Sejana Nascimento - No Rio de Janeiro já fizeram dois corredores exclusivos para ônibus e a iniciativa deu certo. Quantos corredores a CMTC quer implantar em Goiânia e qual o ganho em velocidade essas ruas e avenidas vão dar para o transporte?

Os corredores exclusivos - os BRTs - fornecem um ganho imenso à velocidade operacional. No corredor Norte-Sul, que hoje tem velocidade em torno de 15 km/h, chegará com o BRT em operação ao dobro, o que vai reduzir o tempo de viagem à metade. Nos corredores preferenciais, pela necessidade de compartilhamento com o tráfego em geral, esse ganho não é tão significativo, mas é expressivo. Em vias como a T-9 e T-7 que a velocidade está hoje na faixa de 14 km/h, podemos chegar a ter velocidade média de 20 km/h. Além disso, o BRT Norte-Sul, cujo projeto executivo já foi contratado e a licitação vai sair ainda este ano pela Prefeitura de Goiânia, será importante para qualificar o transporte público de Goiânia.

Angélyca Paula - Sou usuária do transporte coletivo e li no jornal que a CMTC e AMT querem proibir estacionamento na Avenida Anhanguera para priorizar o transporte coletivo. O senhor acredita que isso vai dar mais agilidade para o transporte?

A Avenida Anhanguera é uma situação particular. Não há projeto de suprimir estacionamentos na via, o que há é a necessidade de sua ampliação em alguns pontos para permitir a ultrapassagem dos ônibus nos pontos de parada, visando a agilidade da operação. Talvez, pontualmente, seja necessário retirar o estacionamento, mas não em toda a avenida. O sistema viário de Goiânia não foi planejado para esse tamanho de frota de veículos individuais, aliás nenhum do mundo. Indo na origem do problema, nenhuma grande cidade deveria ser planejada para ter sua mobilidade urbana assentada no transporte individual. O planejamento adequado de qualquer cidade deveria considerar a possibilidade de um transporte coletivo de qualidade, calçadas adequadas para as pessoas se deslocarem, um favorecimento ao uso de bicicletas para um clima mais saudável.

Pettra Sapeixoto - Já morei em Nova York e Londres. Nessas duas grandes há um código de conduta por parte da população que colabora para que o serviço seja oferecido com qualidade. Ouço pessoas dizerem que o transporte em Goiânia e em outras capitais não é bom. Para dar esse salto, além de investimentos, qual seria a participação do usuário e sua responsabilidade na discussão sobre cidades?

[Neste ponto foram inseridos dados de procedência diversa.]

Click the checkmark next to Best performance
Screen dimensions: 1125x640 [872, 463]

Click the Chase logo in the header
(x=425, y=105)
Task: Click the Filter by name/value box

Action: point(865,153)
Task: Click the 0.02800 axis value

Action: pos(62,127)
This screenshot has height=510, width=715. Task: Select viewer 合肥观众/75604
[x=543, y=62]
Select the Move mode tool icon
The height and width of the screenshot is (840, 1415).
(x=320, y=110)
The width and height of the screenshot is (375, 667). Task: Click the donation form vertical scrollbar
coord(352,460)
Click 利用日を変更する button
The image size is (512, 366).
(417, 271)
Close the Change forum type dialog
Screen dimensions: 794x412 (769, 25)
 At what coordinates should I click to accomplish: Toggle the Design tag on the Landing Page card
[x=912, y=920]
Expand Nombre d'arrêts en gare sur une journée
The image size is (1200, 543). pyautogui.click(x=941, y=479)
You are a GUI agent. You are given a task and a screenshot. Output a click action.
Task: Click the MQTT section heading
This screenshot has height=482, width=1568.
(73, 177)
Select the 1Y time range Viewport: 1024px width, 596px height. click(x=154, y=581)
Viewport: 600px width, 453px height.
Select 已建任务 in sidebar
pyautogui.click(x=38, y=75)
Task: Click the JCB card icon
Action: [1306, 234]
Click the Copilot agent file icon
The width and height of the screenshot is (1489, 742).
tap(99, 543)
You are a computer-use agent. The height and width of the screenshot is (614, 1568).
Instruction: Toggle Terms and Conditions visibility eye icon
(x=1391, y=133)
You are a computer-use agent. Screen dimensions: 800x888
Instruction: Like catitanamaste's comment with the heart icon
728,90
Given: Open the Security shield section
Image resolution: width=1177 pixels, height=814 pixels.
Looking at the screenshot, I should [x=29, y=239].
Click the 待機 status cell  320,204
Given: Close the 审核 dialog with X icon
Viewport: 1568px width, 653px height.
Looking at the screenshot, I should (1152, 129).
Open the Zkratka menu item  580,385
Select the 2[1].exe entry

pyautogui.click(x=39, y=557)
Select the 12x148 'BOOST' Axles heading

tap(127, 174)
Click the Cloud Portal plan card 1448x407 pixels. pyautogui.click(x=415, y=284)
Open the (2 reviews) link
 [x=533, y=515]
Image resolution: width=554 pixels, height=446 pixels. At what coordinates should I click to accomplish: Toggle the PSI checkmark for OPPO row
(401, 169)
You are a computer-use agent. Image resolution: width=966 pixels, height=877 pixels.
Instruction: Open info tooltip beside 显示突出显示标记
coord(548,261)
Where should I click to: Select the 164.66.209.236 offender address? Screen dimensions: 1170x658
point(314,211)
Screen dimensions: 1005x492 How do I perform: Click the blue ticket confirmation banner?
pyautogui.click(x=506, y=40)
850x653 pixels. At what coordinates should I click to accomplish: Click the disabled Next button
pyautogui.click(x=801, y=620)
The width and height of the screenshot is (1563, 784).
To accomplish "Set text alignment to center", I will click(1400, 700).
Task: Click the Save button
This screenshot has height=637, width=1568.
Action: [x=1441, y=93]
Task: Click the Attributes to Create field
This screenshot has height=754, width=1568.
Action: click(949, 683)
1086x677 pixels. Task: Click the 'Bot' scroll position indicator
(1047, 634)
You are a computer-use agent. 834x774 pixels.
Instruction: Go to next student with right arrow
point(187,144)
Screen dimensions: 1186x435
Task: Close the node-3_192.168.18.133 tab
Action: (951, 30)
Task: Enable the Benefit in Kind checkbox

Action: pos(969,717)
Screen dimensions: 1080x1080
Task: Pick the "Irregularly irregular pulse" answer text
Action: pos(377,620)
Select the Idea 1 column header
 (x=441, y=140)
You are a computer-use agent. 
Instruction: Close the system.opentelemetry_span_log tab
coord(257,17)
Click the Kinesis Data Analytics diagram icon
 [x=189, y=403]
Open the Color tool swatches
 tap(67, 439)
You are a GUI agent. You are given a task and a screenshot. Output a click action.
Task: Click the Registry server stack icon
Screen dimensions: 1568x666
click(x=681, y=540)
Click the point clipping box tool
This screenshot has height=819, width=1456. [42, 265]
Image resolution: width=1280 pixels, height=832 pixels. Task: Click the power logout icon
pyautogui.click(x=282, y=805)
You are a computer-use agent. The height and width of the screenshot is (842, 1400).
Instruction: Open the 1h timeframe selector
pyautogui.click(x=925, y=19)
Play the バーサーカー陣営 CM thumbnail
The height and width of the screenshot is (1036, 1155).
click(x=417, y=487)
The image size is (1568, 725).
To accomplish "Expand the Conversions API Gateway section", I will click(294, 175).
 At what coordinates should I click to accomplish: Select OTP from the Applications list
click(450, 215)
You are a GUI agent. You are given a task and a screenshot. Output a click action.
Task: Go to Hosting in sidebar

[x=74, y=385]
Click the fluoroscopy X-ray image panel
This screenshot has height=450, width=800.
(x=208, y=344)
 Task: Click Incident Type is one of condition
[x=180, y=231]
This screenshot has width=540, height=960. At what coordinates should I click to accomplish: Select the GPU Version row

A participação do usuário através dos mecanismos de organizações que a sociedade dispõe, como sindicados e associações, é muito importante para discutir como a cidade deve caminhar. As demandas do transporte coletivo não são estruturadas da mesma forma que as demandas da fluidez do automóvel. As demandas para o transporte chegam de forma desarticulada, falam da tarifa, da superlotação, que é real, mas não chegam dizendo que o transporte é essencial para a cidade funcionar.

Tenho dito que criticar o transporte coletivo da janela do carro não contribui para que ele melhore. Ela chega com viés para justificar o uso do transporte particular, mas reivindica soluções para o carro, não para o transporte coletivo. Enquanto estivermos drenando a maior parte dos recursos públicos para financiar o transporte individual não teremos transporte coletivo adequado.